Staying active, eating breakfast and controlling portions can curb holiday calories
SATURDAY, Nov. 17, 2012 (HealthDay News) -- Lightening up recipes and focusing on family rather than food are just two of the ways people can enjoy a healthier Thanksgiving.
This advice comes from EmblemHealth, a not-for-profit insurer, which offered several tips on how to enjoy the holiday without overindulging, including:
- Stay active. Taking a walk or playing football can burn calories and become a new family tradition.
- Don't skip breakfast. A good breakfast can help curb appetite later in the day. People who are not too hungry are less likely to overeat at mealtime.

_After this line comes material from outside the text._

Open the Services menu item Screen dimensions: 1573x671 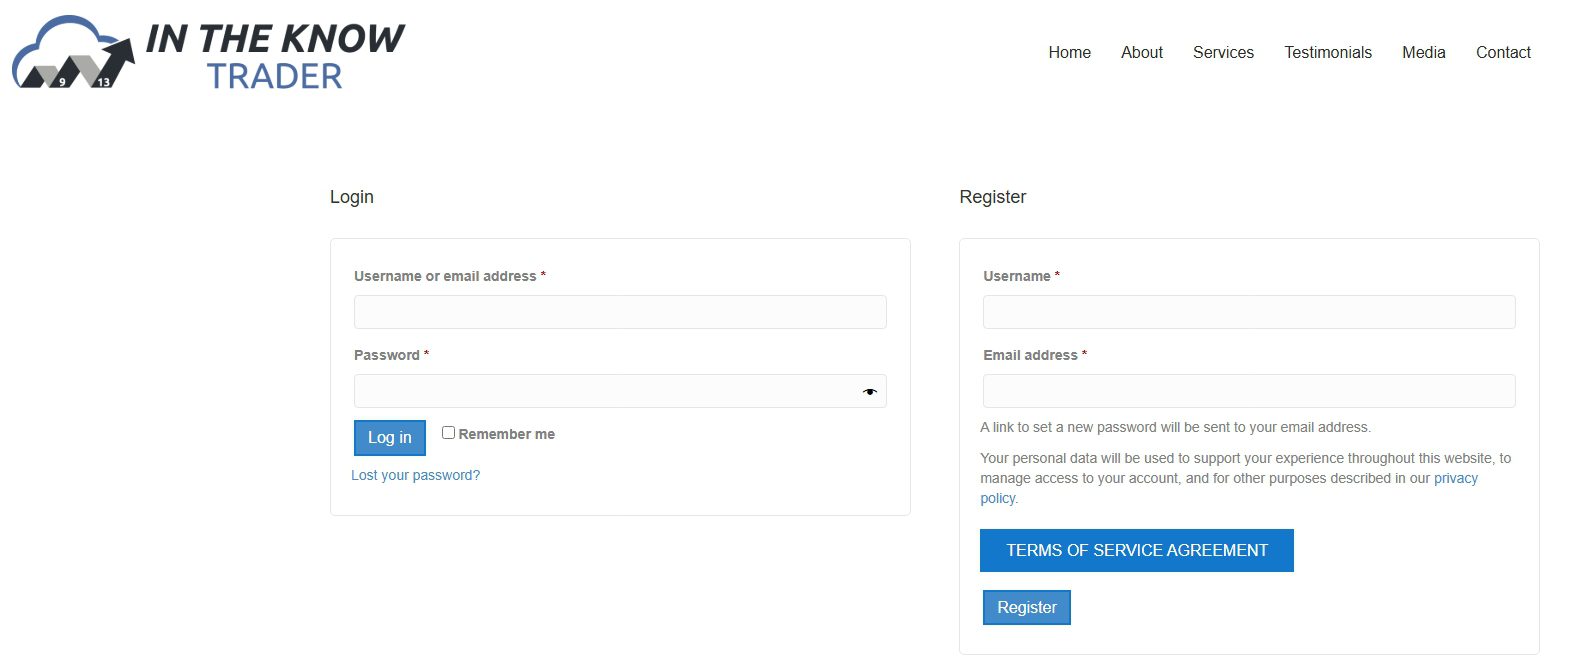(x=1223, y=52)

- Modify recipes. Making small changes to traditional recipes to cut calories and fat can go a long way. Use less butter and oil when possible. Opt for fat-free chicken broth and fat-free yogurt instead of cream in dips, mashed potatoes and casseroles.
- Control portions. Avoid going back for seconds and limit portion size.
- Choose wisely. Only eat the foods that are unique to Thanksgiving and save ordinary foods for another day. Save some room for side dishes and dessert.
- Don't rush. Eating slowly helps people enjoy their food and realize when they are full.
- Limit alcohol. Calories from alcohol add up quickly. Alcohol also triggers cravings for high-calorie comfort foods. It's also a good idea to drink some water between alcoholic drinks.
- Change the focus. Rather than concentrating only on food, remember that Thanksgiving is a holiday about family and friends as well. Find ways to enjoy quality time together, such as playing games or socializing.
- Don't overindulge. Thanksgiving is a special occasion, but try not to continue indulging throughout the entire holiday season.
- Be prepared. As holiday shopping kicks into high gear, remember to stock up on healthy snacks, such as trail mix and fruit, and drink plenty of water to avoid resorting to high-calorie fast foods.